Der Trupp, den die Elfenkönigin für uns bereitstellte, bestand, wie ich vermutet hatte, aus einigen der besten Soldaten der königlichen Leibgarde. Sie waren ausgebildet für den Schutz und sicheren Geleit der Herrscherfamilie und benahmen sich gerade so, als wären wir ein Teil von eben dieser. Doch unterschwellig fühlte es sich nicht richtig an. Denn im Hinterkopf war mir bewusst, dass, wenn uns niemand aus der engen Traube von Soldaten herausholen konnte, wir dementsprechend auch nicht in der Lage waren, uns aus ihr zu befreien.

Ich verstand nicht so ganz, wieso wir behandelt wurden, als wären wir von höchster Wichtigkeit. Vor allem, da ich mich aufgrund der bewaffneten Soldaten, die sich um uns drängten, eher wie ein Schwerverbrecher fühlte. Aber wer wusste schon, ob nicht eigentlich dies die Absicht der Elfen war. Sie schienen alles in ihrer Macht stehende zu tun, uns so gut wie möglich daran zu erinnern, dass sie der einzige Grund waren, wieso wir alle noch eine leise Chance darauf hatten, womöglich doch noch den nächsten Tag zu erleben.

Ein nicht sehr damenhaftes Schnauben entfloh mir, als mir dieser Gedanke kam, und ein junger Soldat zu meiner Rechten zuckte erschrocken zusammen.

"Ich beiße schon nicht.", erwiderte ich nur und zeigte bei dem darauffolgenden, nicht ganz unironischen Lächeln absichtlich meine Eckzähne.

'Du bist böse', schallte Lens amüsierte Stimme in meinem Kopf und ich zuckte nur mit den Schultern.

'Sie sollten wissen, dass wir uns das nur gefallen lassen, weil wir keine andere Wahl haben.'

Aus dem Augenwinkel sah ich, wie mein Artgenosse tonlos seufzte.

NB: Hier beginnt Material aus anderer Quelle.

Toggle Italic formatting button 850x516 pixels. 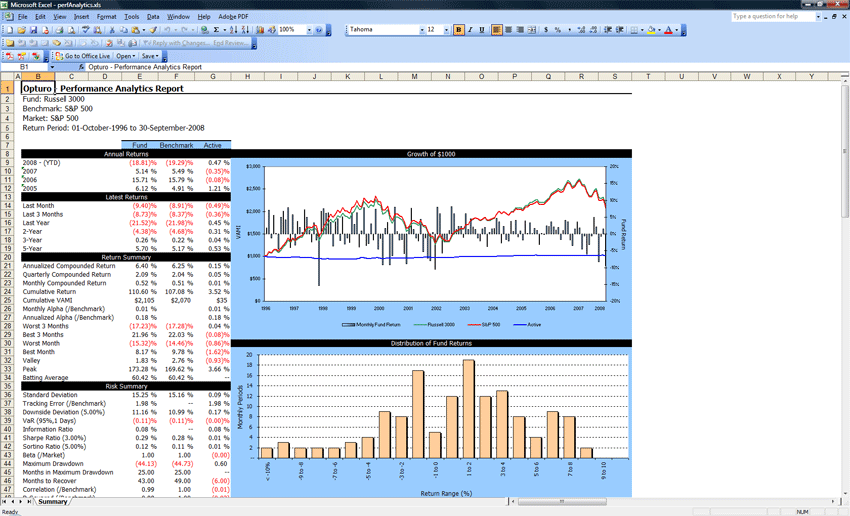[470, 30]
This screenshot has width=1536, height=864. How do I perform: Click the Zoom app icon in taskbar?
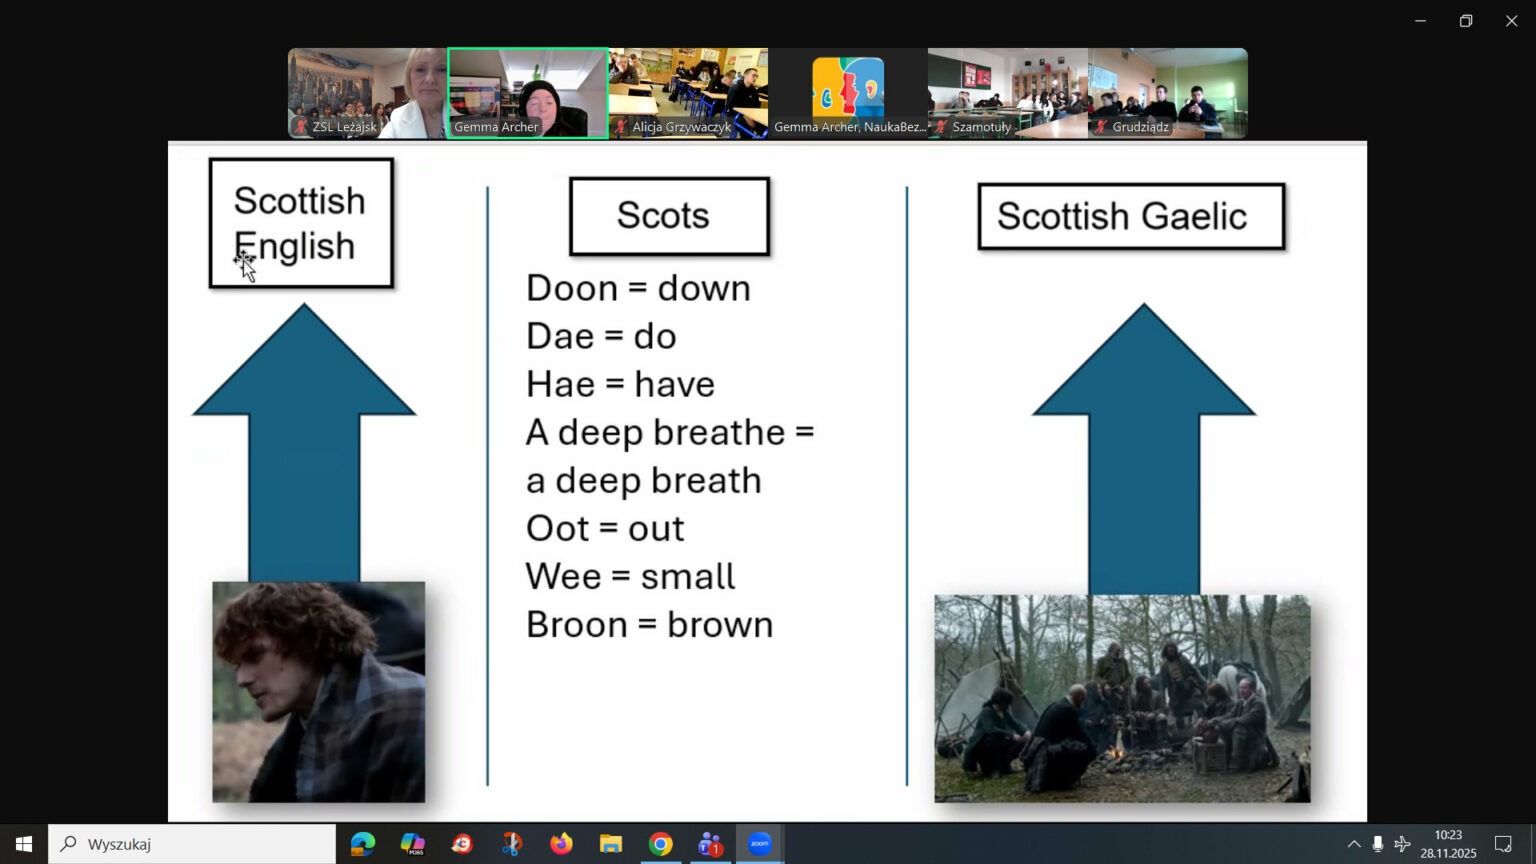[760, 844]
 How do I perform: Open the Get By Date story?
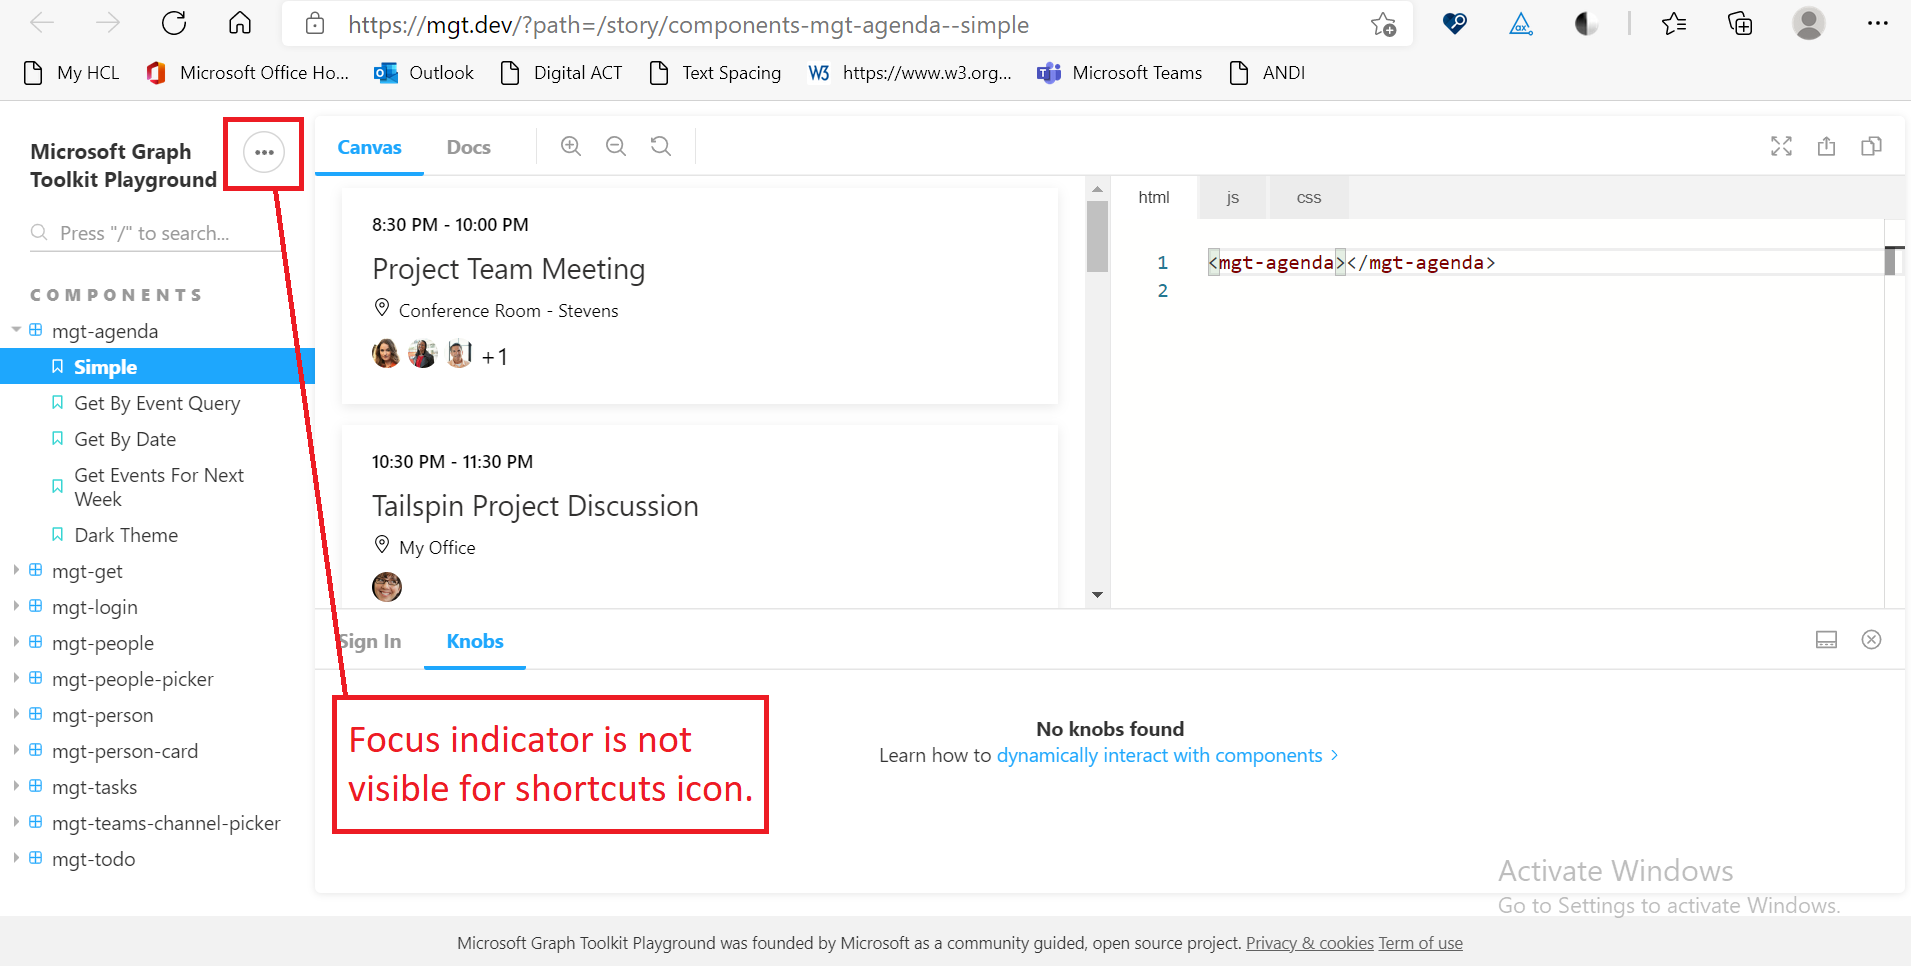click(x=124, y=438)
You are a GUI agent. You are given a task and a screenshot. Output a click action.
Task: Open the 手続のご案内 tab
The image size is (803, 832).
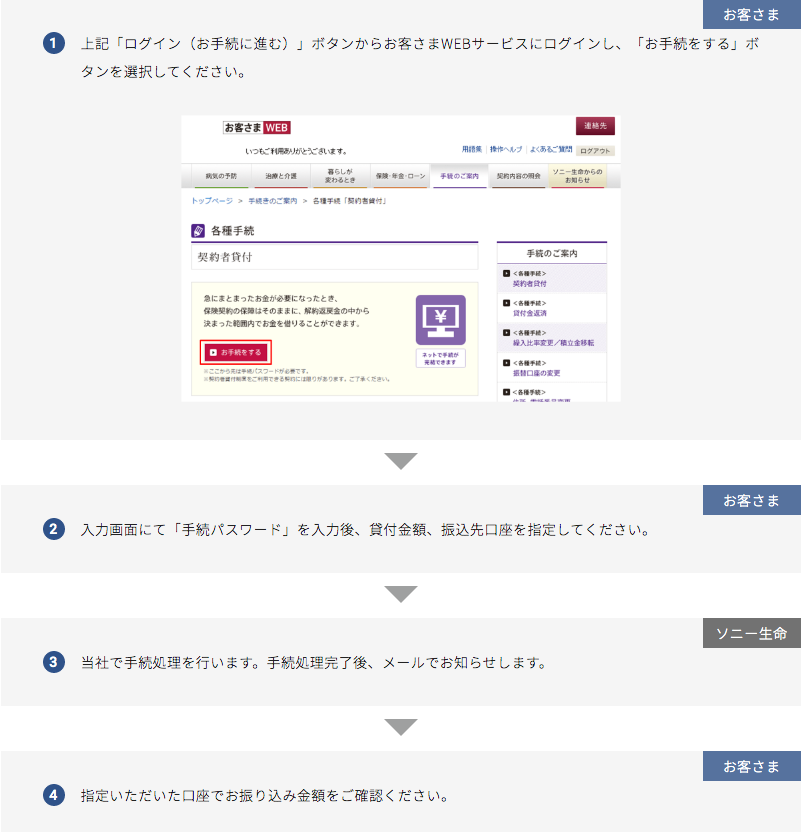click(459, 176)
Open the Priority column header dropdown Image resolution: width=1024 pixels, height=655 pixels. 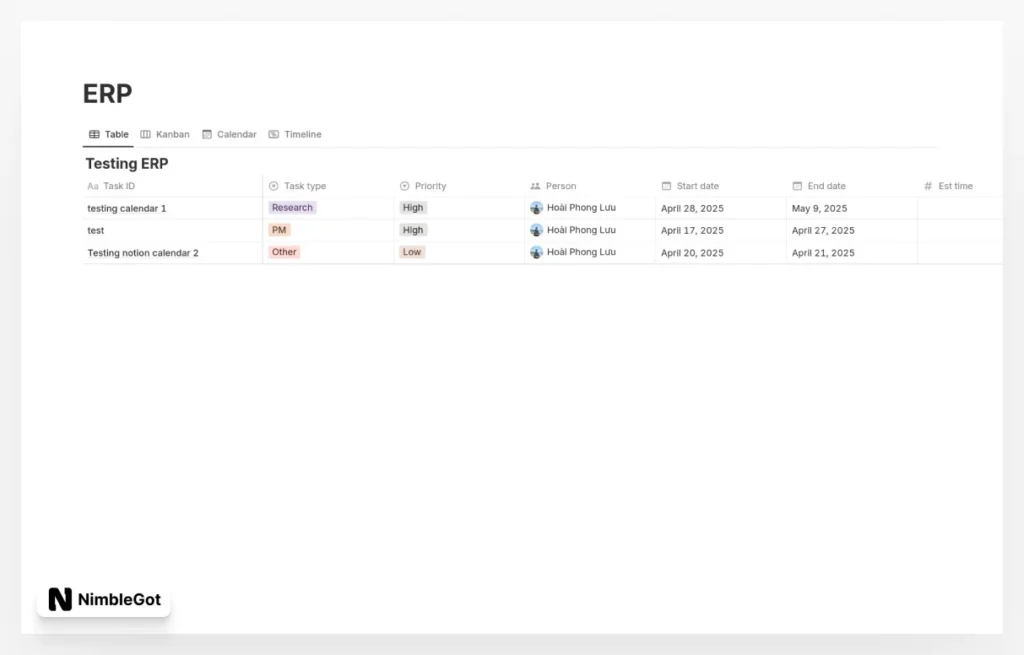430,186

'Du hast schon recht. Es geht mir ja auch auf die Nerven.'

Ich schielte hinüber zu Nevis, der unter den strengen Argusaugen von Keniir ein Stück abseits von der Truppe laufen musste. Die Elfen schienen sich zwar noch gerade damit abzufinden, uns in ihre Mitte zu lassen, doch bei dem Erben gab es keine Ausnahme. Beim Aufbruch war es Len glücklicherweise noch gelungen, den Elfenhauptmann davon abzuhalten, Nevis mit einem spitzen Speer vor sich herzutreiben, um ihn „besser im Auge behalten zu können".

Dem Werwolf schien dieses Verhalten nicht viel auszumachen. Ja, er lachte sogar darüber, doch tief in meinem Inneren konnte ich nicht glauben, dass er damit einverstanden war, wie ein Aufsässiger behandelt zu werden.
Na ja, noch mehr als wir jedenfalls. Ein wenig beneidete ich ihn ja um seinen Freiraum.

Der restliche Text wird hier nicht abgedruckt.